He was farewelled by the club back in August following their win over the Sea Eagles but it appears as though that might have been premature with Michael Lichaa set to sign a contract extension with the Bulldogs in the coming weeks.
Lichaa, along with departing players Josh Reynolds, Sam Kasiano, Craig Garvey and Tyrone Phillips, were farewelled on stage at ANZ Stadium following their Round 24 win over Manly, but the 24-year-old isn't going anywhere and is close to finalising a new deal that will keep him at Belmore for the next couple of years.
"I'll be sticking around for another couple of years," Lichaa said at a media opportunity at the Overseas Passenger Terminal in Sydney as he prepares for Lebanon's World Cup campaign.
"I've agreed, so hopefully in the next few weeks we can get the papers all signed and hopefully we can get that sorted. We've come to an agreement so I'm pretty excited.
"It was a bit of a relief. As soon as the season finished…it's been going back and forth for the last four or five weeks, so to come to an agreement has been a weight lifted off my shoulders.
"We were talking to a few clubs, but as soon as I knew that the Dogs were interested in me, I told my manager to get that done. I just want to repay the club for bringing me there in the first place and I've got a bit to prove in the next few years."
Restricted in what he could do by recently-sacked coach Des Hasler, the writing was on the wall for Lichaa when he managed just 21 minutes in a six-week period that had most people assuming he would be shown the door at season's end.
It would have been a sad way for him to go given he hadn't been allowed to play to his strengths, but an about-face in Round 24 saw him return to the starting side, with Lichaa's running game sparking the Bulldogs to a three-game winning streak to finish the season.
The City representative ran for a season-high 95 metres in Round 25 and then scored the winning try the following week to knock the Dragons out of the finals race.
Having been told to simply pass the ball and make his tackles for the best part of three years, Lichaa used the final few weeks of the season to show the club and other potential suitors that the hype surrounding his signing back in 2015 was justified.
"I never wanted to leave," he said.
"I don't think I ever lost my ability to play and I don't think I was playing terrible because I still put my body on the line and I did 50 tackles a game.
"With the ball I wasn't doing exactly what I wanted to, but there's a bit of a change with the coach now. I was pretty lucky to get the opportunity to get back in the team in that last month of footy, otherwise I'm not sure what would have happened.
"I didn't really have anything to lose. I didn't play the six weeks – well three of them I came on with five minutes to go – so I thought 'what's the worst thing that can happen; I get dropped again?' so I just ran the ball again and I think that's my game.
"There are all different kinds of hookers and I went into those last few games thinking to run first off a quick play-the-ball and pass second, and if I got tackled with the ball then it wasn't the end of the world.

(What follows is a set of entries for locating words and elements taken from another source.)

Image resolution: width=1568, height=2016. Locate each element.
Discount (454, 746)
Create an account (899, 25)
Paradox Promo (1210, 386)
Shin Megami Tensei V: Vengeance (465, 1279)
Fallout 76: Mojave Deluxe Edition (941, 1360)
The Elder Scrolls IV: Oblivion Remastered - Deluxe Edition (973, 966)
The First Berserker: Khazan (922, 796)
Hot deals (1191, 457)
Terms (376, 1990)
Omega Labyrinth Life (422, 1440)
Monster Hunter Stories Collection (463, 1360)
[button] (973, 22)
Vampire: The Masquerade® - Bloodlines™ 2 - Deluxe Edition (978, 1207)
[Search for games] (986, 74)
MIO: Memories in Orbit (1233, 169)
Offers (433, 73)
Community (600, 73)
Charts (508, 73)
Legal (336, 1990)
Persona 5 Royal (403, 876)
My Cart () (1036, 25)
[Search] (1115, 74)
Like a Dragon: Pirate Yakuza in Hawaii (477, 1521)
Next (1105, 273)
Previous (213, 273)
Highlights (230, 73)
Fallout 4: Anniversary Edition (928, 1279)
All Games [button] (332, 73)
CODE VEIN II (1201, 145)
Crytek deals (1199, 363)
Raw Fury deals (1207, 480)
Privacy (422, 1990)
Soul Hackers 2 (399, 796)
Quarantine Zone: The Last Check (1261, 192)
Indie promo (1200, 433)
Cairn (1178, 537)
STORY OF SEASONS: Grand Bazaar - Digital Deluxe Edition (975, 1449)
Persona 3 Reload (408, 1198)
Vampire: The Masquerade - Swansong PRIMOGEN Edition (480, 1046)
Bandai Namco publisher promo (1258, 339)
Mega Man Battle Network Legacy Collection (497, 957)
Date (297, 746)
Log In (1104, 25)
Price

"I think that's my style of play; there are obviously other hookers like Robbie (Lebanon teammate Robbie Farah) who are out and out ball-players and he'll get out and do that, but that's not the style that I am and I'll probably never be that style. I think if I have the run-first mentality then the rest will come like the pass and the offload."
Lichaa said there were no hard feelings towards Hasler and that he's looking forward to working with incoming coach Dean Pay who mentored him in the 2012 and 2013 under-20s Origin series for the NSW Blues.
"I still love my three years under Des and I still learnt a lot, but in another way, it's going to be a bit of a change," he said.
"I know Deano – I've had him before – and I'm pretty sure I'll play that kind of way for the rest of my time there. It'll be good to just run the ball; I can't wait!
"I had him a couple of years for under-20s Origin. He's pretty laid back and he's very approachable.
"When I had him for those few weeks, we just kept the game plan simple. When it was under-20s and those rep teams, you got there because you were a good player and you just play your game.
"I'm sure Dean will keep it simple – he seems like that kind of bloke – but I'm sure there'll be some tough sessions. All I've heard is that he was the toughest player to ever play so I'm sure there'll be some big contact sessions come the start of the year."